Mark, Thanks for responding.
You are correct, when I arrow down on the tuner input I get "2" and can't go any further. I can arrow back up to "1" but no way will OTA show up...
Advanced Tech Support doesn't have an answer and I would like to at least get a feel if the software (1.43) will fix this problem or do I have a hardware issue. I can save and view OTA analog however. Is there any higher level people at DN that I can take this to?


----------



## anderdea (Jan 13, 2004)

frozenpenguin said:


> I would absolutely say this is a bug! I have a Pioneer Elite 610-HD which has a great "natural wide" mode I use to view 4x3 material. On my 6000, the SD is outputed 4x3 480i and the HD is outputed 16x9 1080i. My TV will lock on Full mode for HD and Natural Wide for SD. Is there no way to get the 921 to function the same way? Just so I understand correctly, if I select the 4x3 option in the display settings the 921 will squeeze HD output to 4x3 but it will still be 1080i?
> 
> Just to clarify a bit. I have my 6000 currently set to 16x9 and I've got the component and S-Video outputs of my 6000 plugged into input 2 of my TV. The TV will select and display whichever is the active source. When I select SD, I get a 4x3, 480i image from S-Video and my TV reverts to Natural Wide Mode. When I select HD, I get a 16x9 1080i image from the component and my TV Locks to Full mode, which is fine because I'm getting a correct aspect ratio. So I can't have this same setup with the 921 then?
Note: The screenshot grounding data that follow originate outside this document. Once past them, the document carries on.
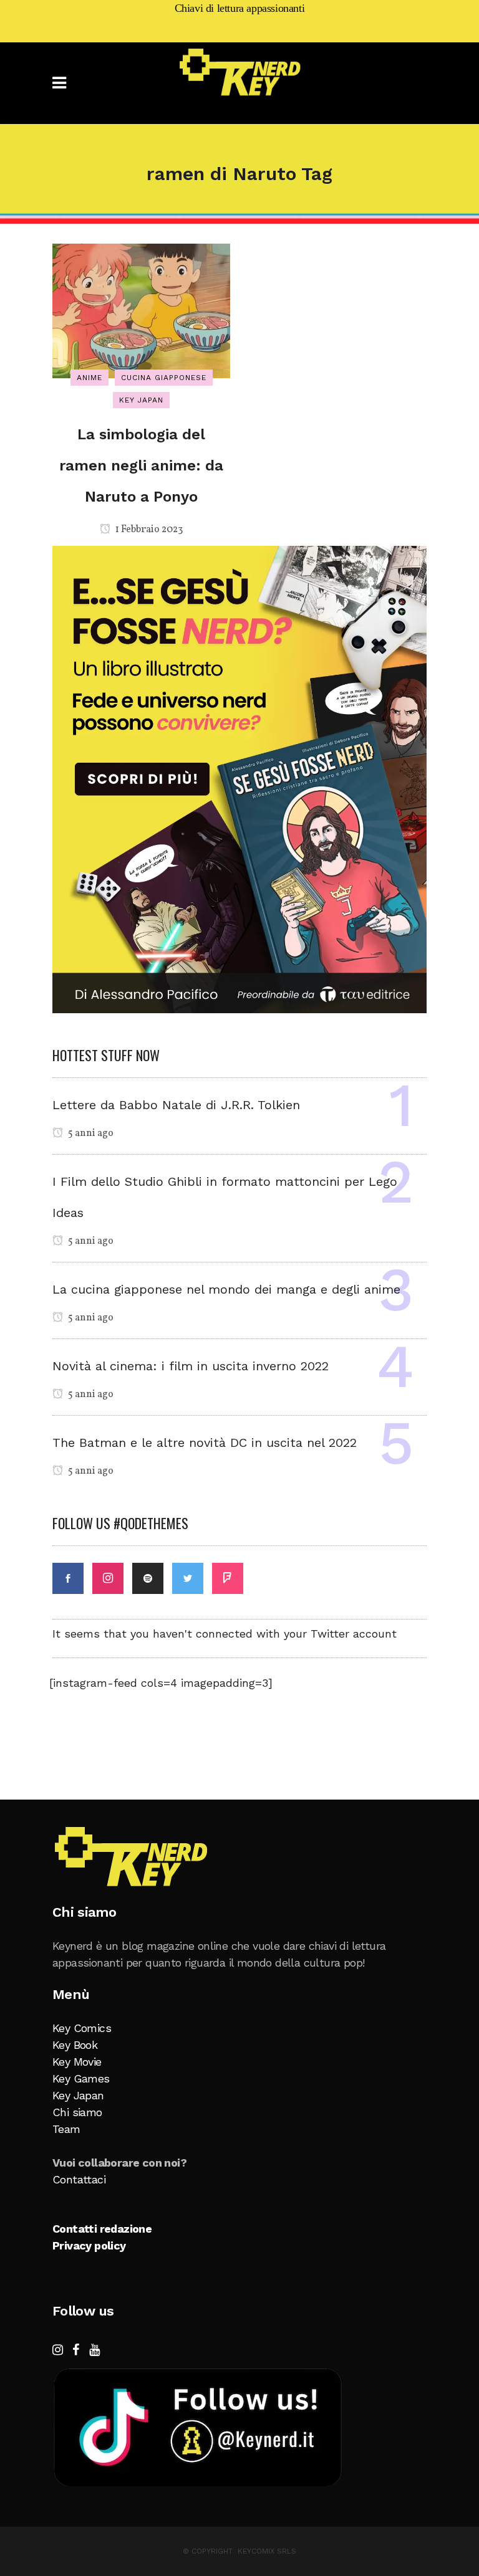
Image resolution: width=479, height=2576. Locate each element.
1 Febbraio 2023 (148, 530)
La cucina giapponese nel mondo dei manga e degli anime (226, 1289)
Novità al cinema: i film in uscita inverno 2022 (190, 1365)
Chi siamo (77, 2112)
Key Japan (78, 2095)
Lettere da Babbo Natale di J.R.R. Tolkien (176, 1104)
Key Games (81, 2078)
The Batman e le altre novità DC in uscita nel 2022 (204, 1442)
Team (66, 2128)
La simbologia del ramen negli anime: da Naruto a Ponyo (141, 465)
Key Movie (77, 2061)
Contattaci (78, 2179)
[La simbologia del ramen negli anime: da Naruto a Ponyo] (141, 310)
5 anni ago (90, 1133)
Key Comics (81, 2028)
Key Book (74, 2044)
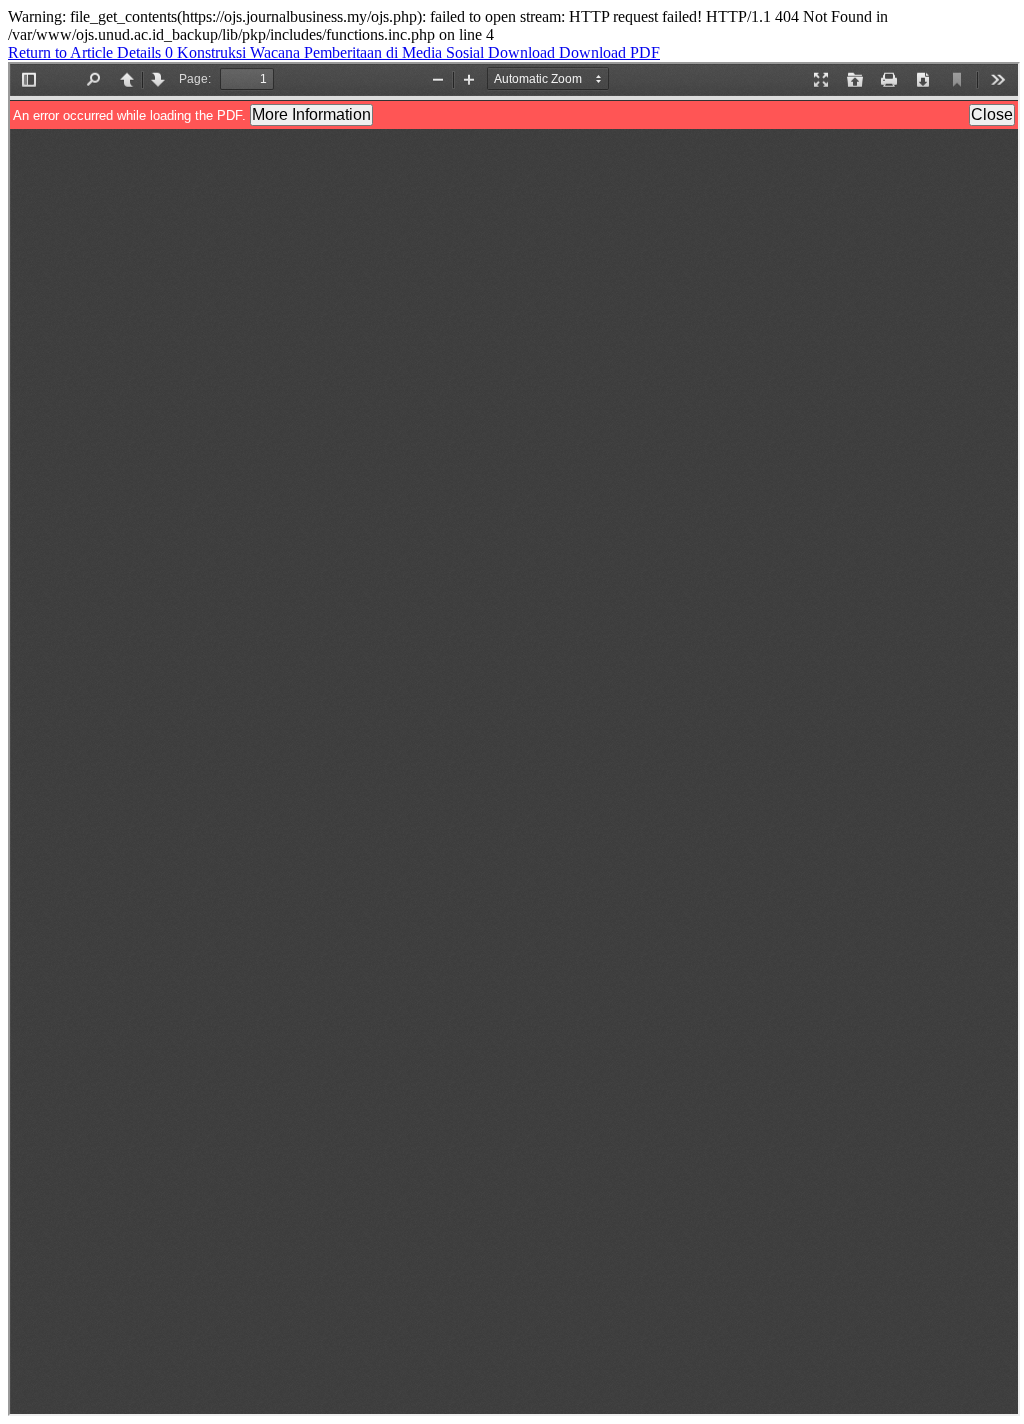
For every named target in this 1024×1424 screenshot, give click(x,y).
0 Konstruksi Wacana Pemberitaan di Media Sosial (326, 52)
It doesn't appear that the 921 works like the 6000 as it doesn't have a dedicated "HD Setup" screen like the 6000. Also I don't believe that the 16 x 9 was ever activated on the 6000. I have been trying to get an answer on this forum also to determine if this is the way the 921 operates or it is a problem. I believe there is a known bug that when you return to SD on a 3X4 screen, it defaults to the stretch mode. What I do now is, before I shut down my projector, I go into "Display Setup" and change the mode from 16X9 or 3X4#2 (which seems to functuion properly with my projector) back to 3X4#1. When I turn on my direct view older 32" TV, other than the stretch bug, the sides aren't squeezed. I then push the "*" button on the remote to toggle to normal screen.

Don


----------



## Mark Lamutt (Mar 24, 2002)

anderdea said:


> Mark, Thanks for responding.
> You are correct, when I arrow down on the tuner input I get "2" and can't go any further. I can arrow back up to "1" but no way will OTA show up...
> Advanced Tech Support doesn't have an answer and I would like to at least get a feel if the software (1.43) will fix this problem or do I have a hardware issue. I can save and view OTA analog however. Is there any higher level people at DN that I can take this to?
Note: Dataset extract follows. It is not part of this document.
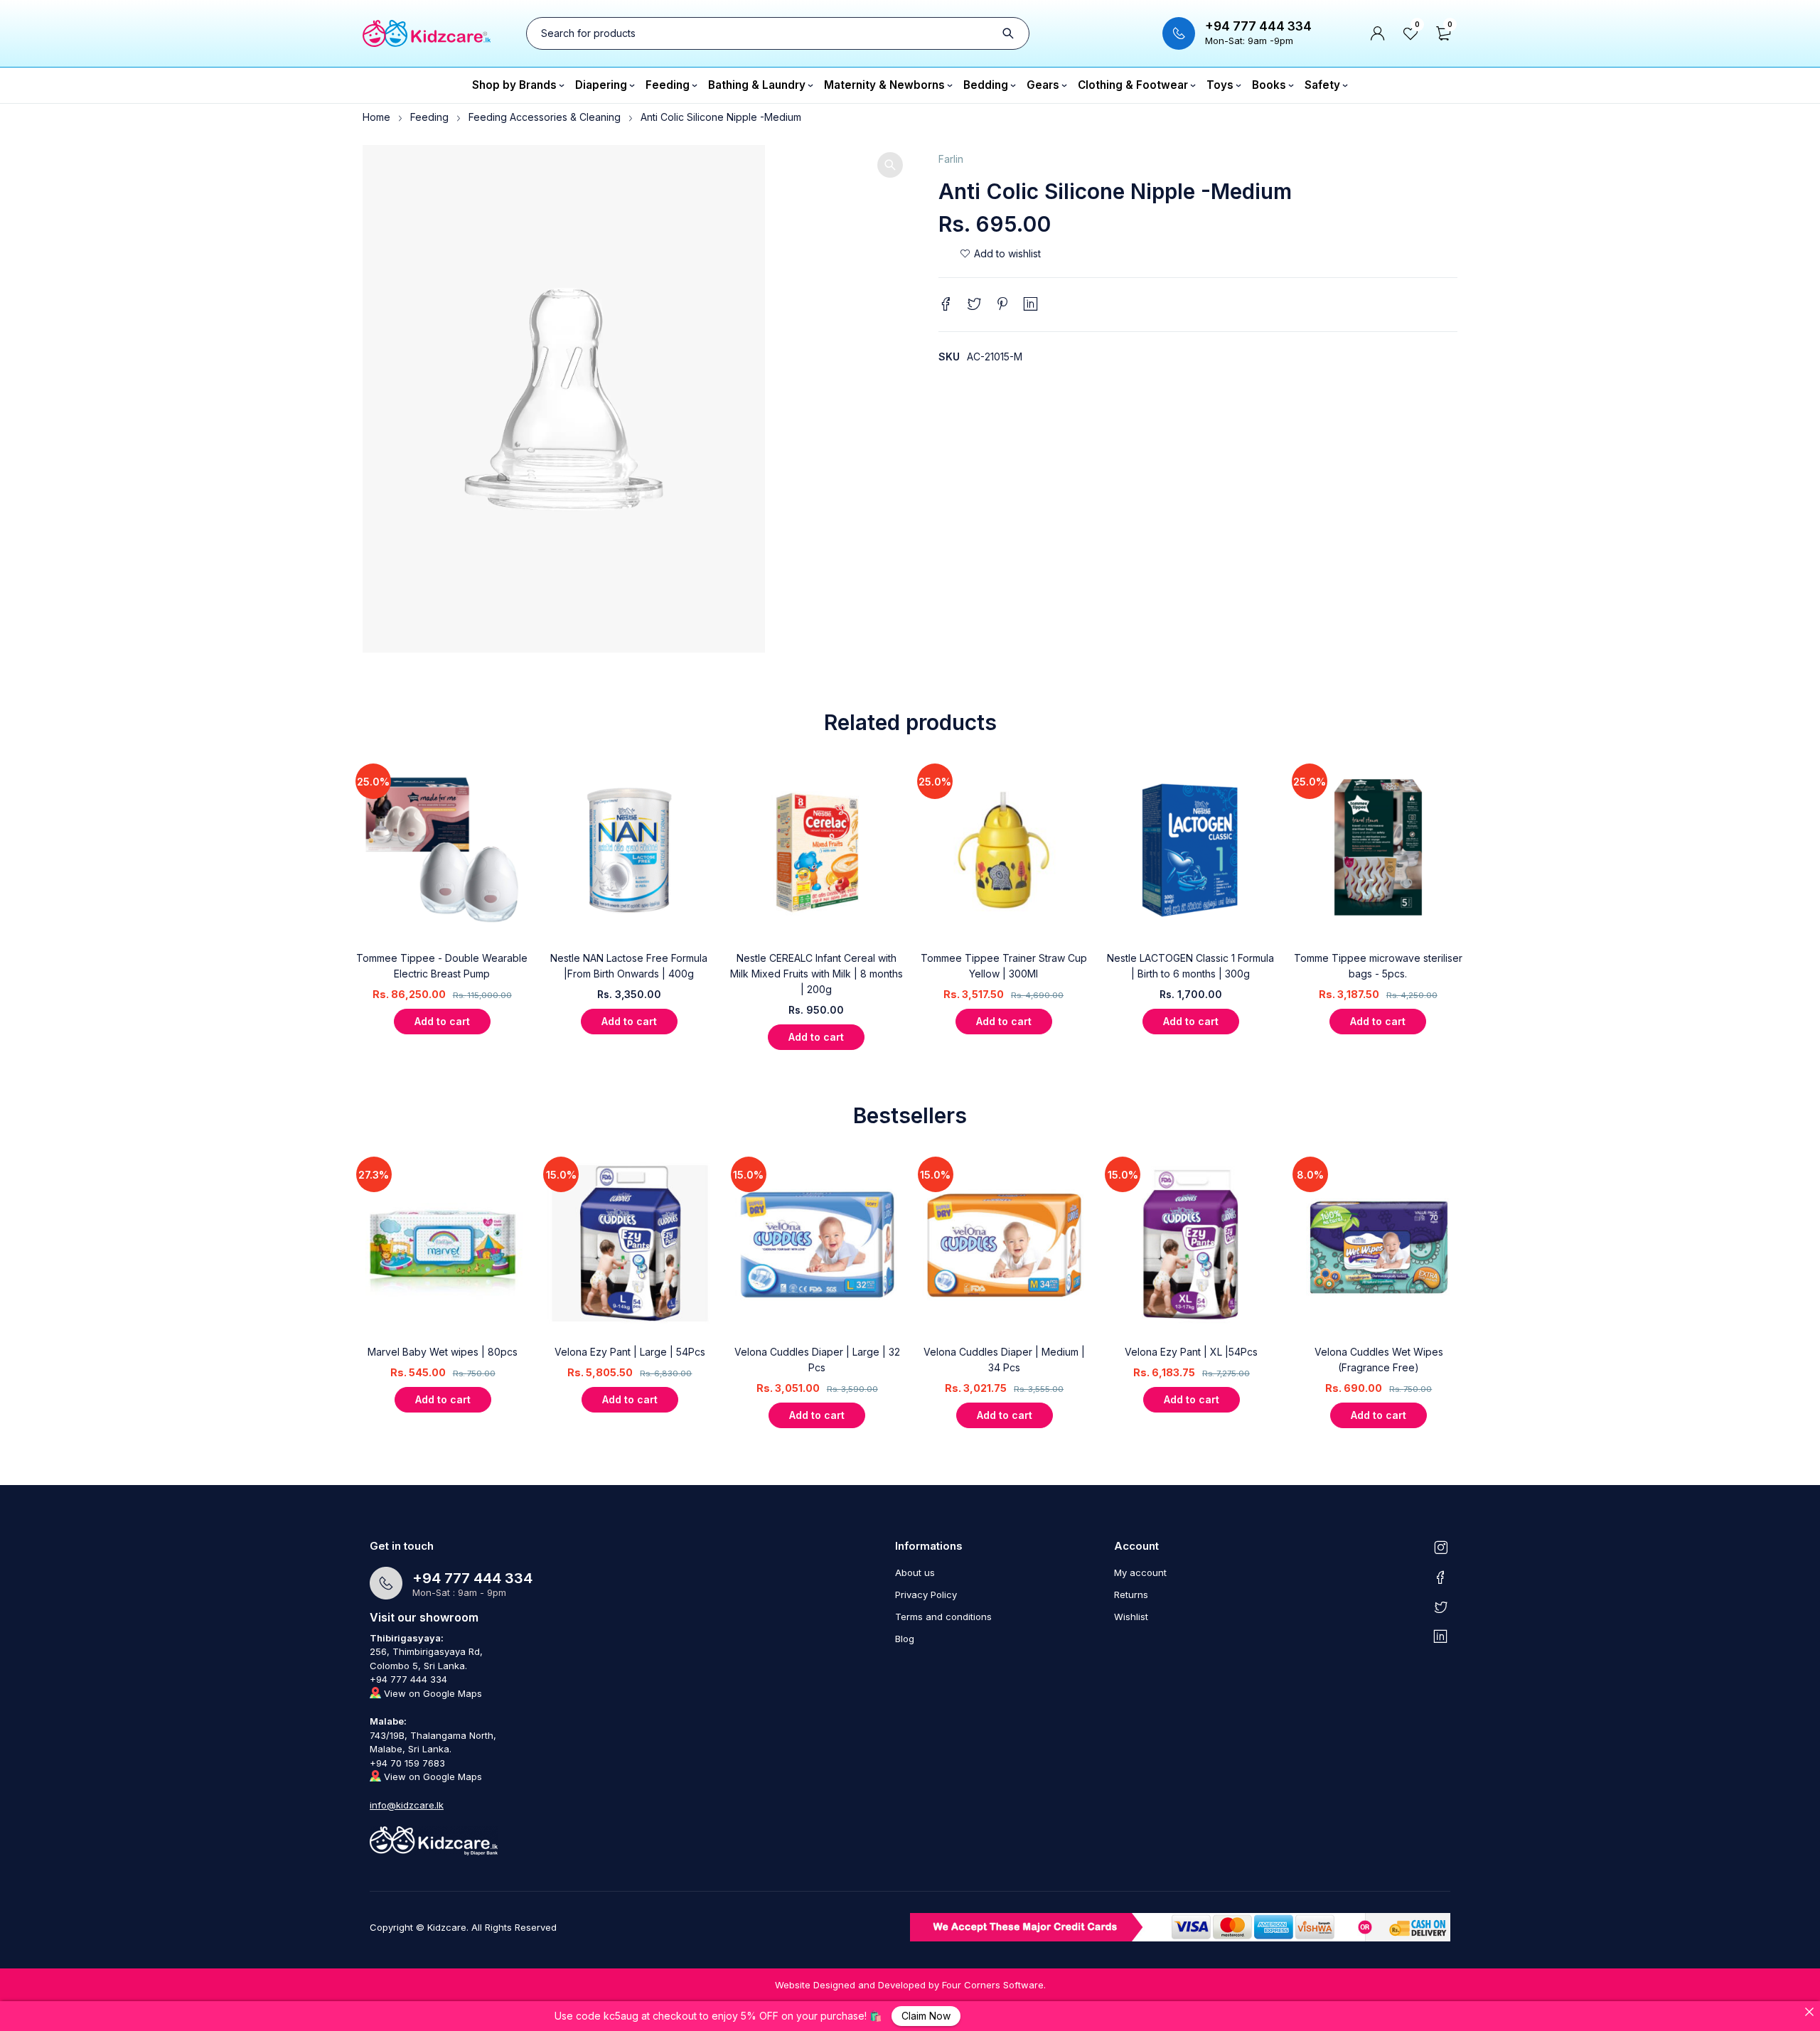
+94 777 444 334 (1258, 26)
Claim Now (926, 2016)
Don, from that description, and your inability to lock onto any digital OTA signal, my thinking is the 8VSB tuner in your 921 is bad. Which will require RMAing your 921 for another one. I'm assuming that you've gone through the pull smartcard rebooting process and your 921 still can't lock onto digital stations or show you the off-air in the point dish screen.


----------



## Mark Lamutt (Mar 24, 2002)

anderdea said:


> It doesn't appear that the 921 works like the 6000 as it doesn't have a dedicated "HD Setup" screen like the 6000. Also I don't believe that the 16 x 9 was ever activated on the 6000. I have been trying to get an answer on this forum also to determine if this is the way the 921 operates or it is a problem. I believe there is a known bug that when you return to SD on a 3X4 screen, it defaults to the stretch mode. What I do now is, before I shut down my projector, I go into "Display Setup" and change the mode from 16X9 or 3X4#2 (which seems to functuion properly with my projector) back to 3X4#1. When I turn on my direct view older 32" TV, other than the stretch bug, the sides aren't squeezed. I then push the "*" button on the remote to toggle to normal screen.
> 
> Don


The 921 is the first Dish receiver to implement the 16x9 setting properly. There are a couple of bugs with the 4x3#1 setting, though, that I have communicated directly to the developers - one of which you mention in your post - switching from 16x9 mode to 4x3#1 mode increments the aspect ratio setting one step forward. Normal AR becomes Stretch, Stretch becomes Letterbox, Zoom becomes Gray Bars, Gray Bars becomes Normal. And the reverse is true also. This is not a problem with the 4x3#2 mode.


----------